Problem statement: First find the line with "Screen dimensions: 1428x768", then reproduce it and all following lines of the data to the end, exactly and with no pictures, adding nothing.

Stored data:
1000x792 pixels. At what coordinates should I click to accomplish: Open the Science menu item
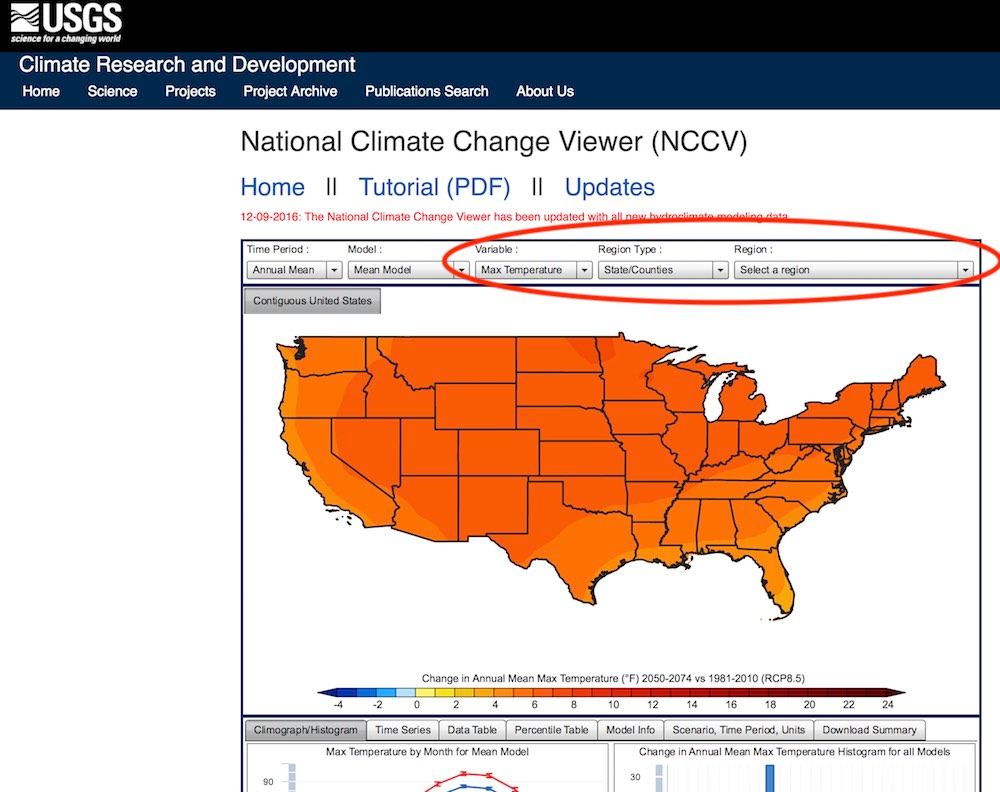click(x=112, y=91)
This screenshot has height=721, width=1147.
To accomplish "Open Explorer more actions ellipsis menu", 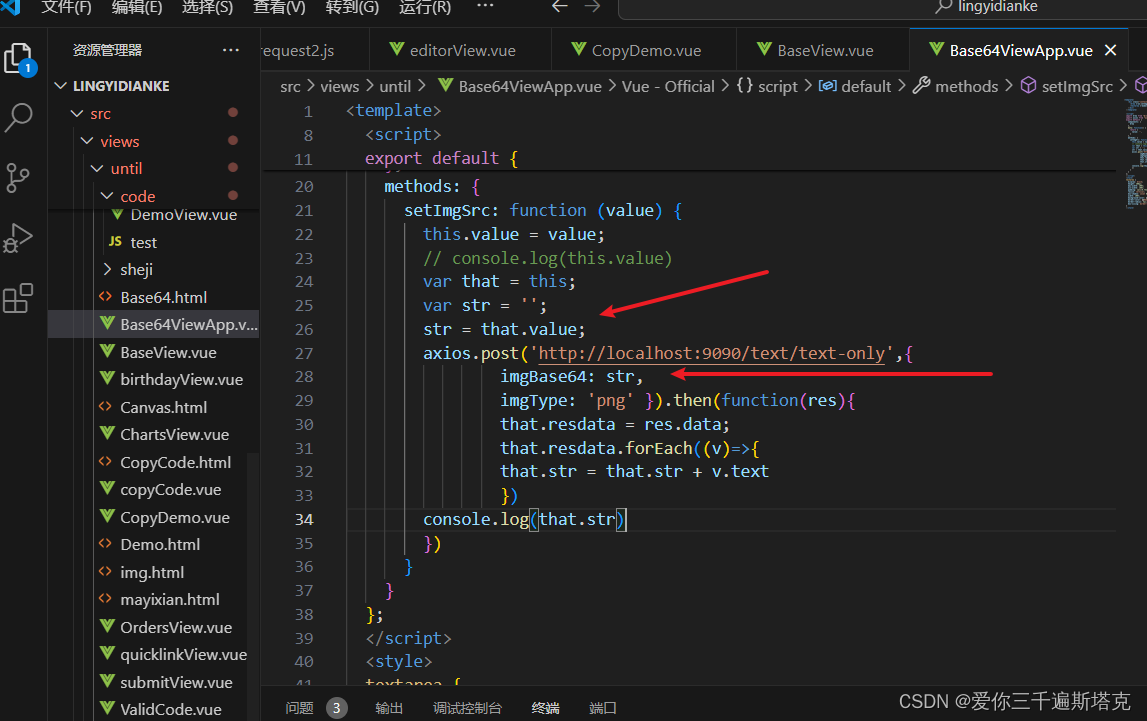I will 231,50.
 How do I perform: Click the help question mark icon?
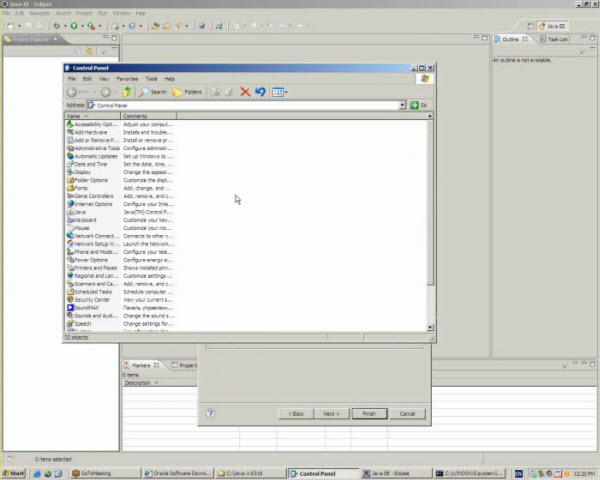210,413
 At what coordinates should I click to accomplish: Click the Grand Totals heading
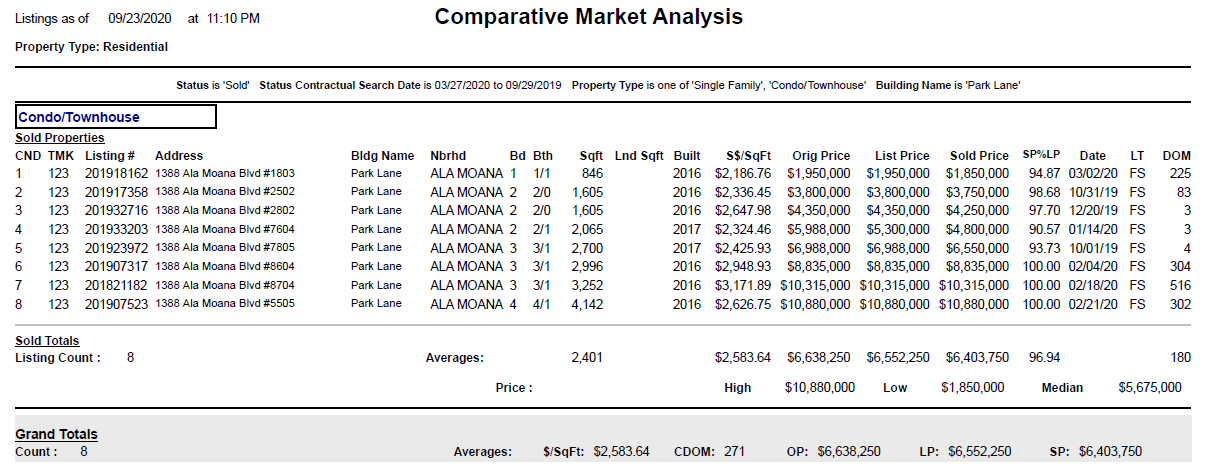point(56,434)
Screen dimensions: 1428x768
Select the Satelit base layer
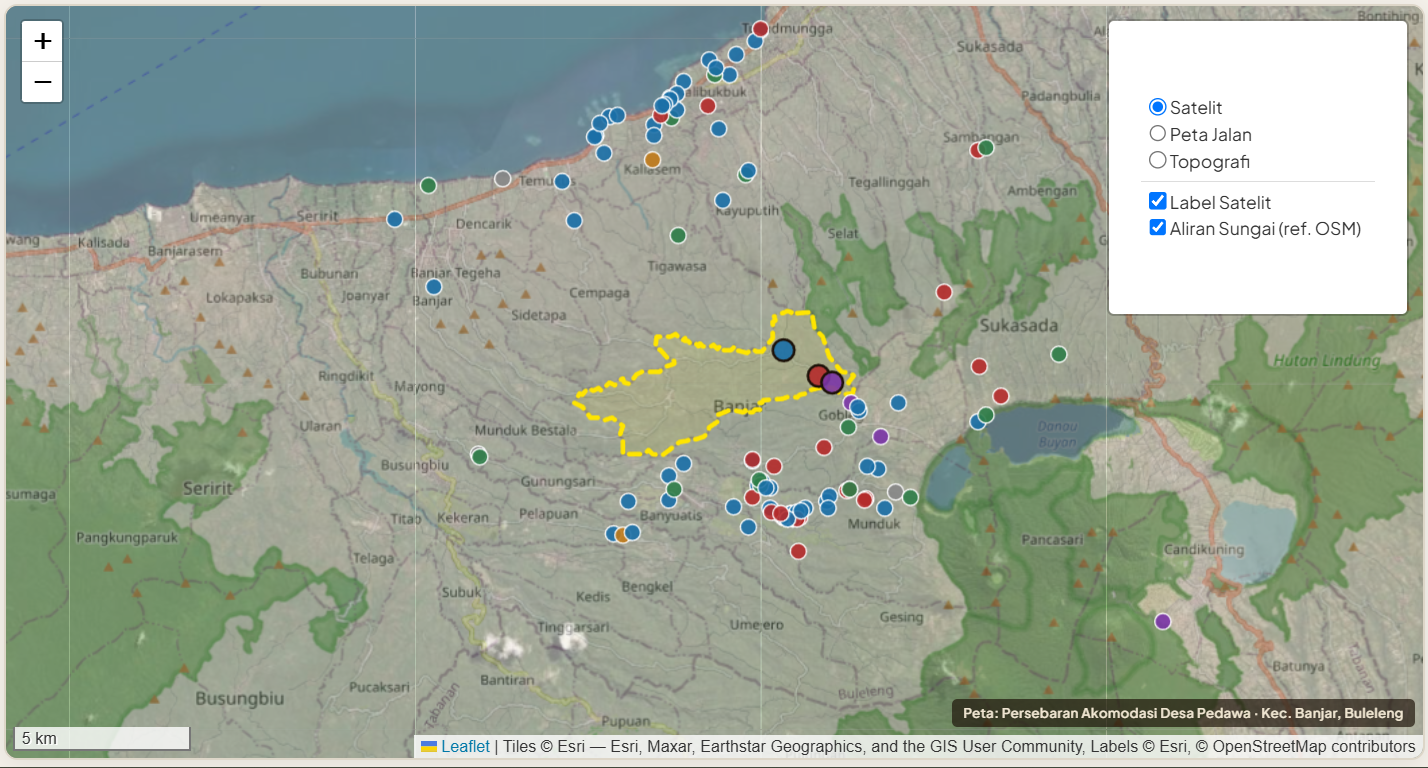click(1158, 107)
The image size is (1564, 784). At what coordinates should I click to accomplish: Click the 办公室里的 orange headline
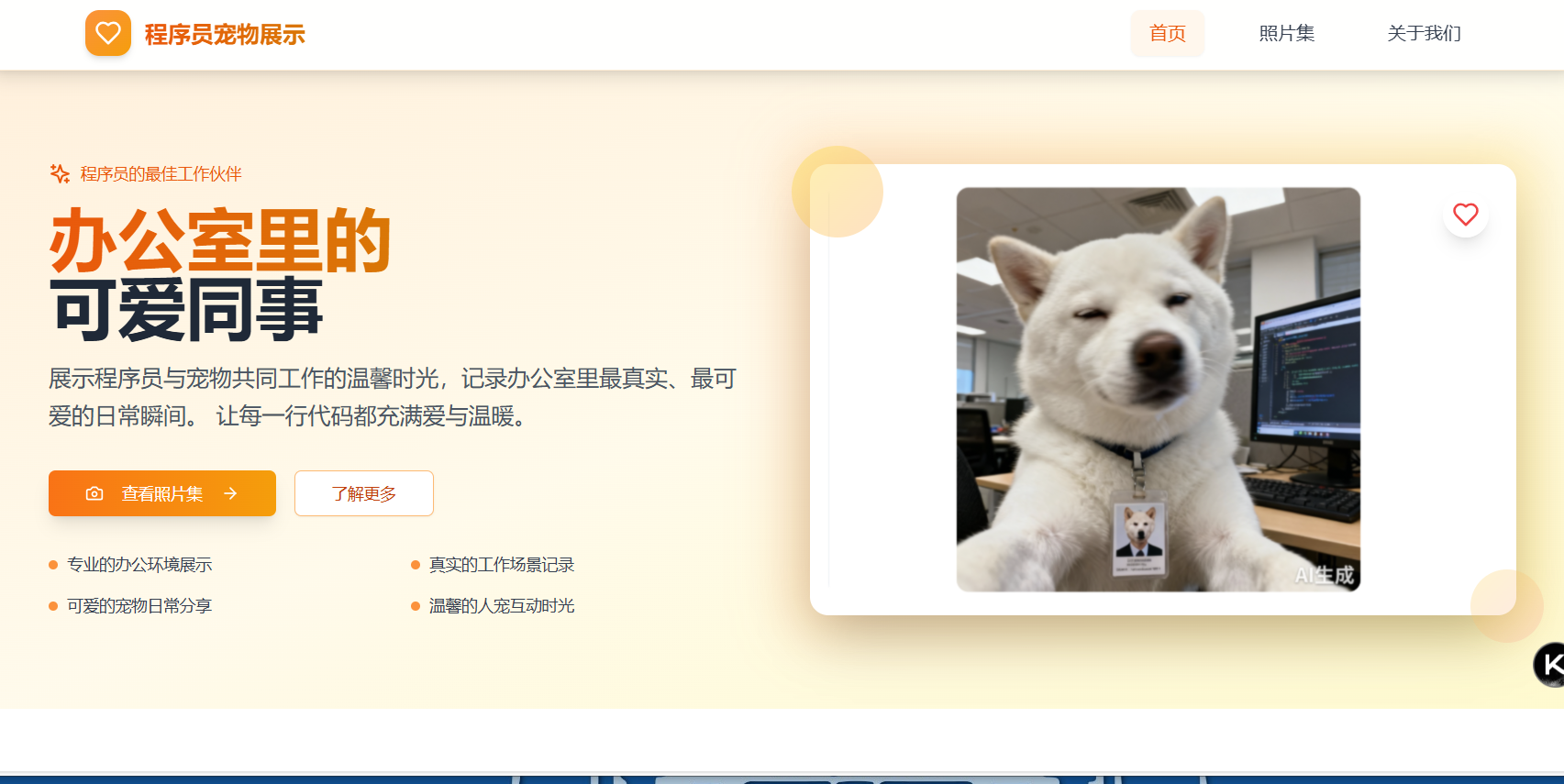coord(220,241)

Exercise answer:
Screen dimensions: 1428x768
Select the Satelit base layer
click(1158, 107)
The image size is (1564, 784). At what coordinates should I click to accomplish: Click the 办公室里的 orange headline
coord(220,241)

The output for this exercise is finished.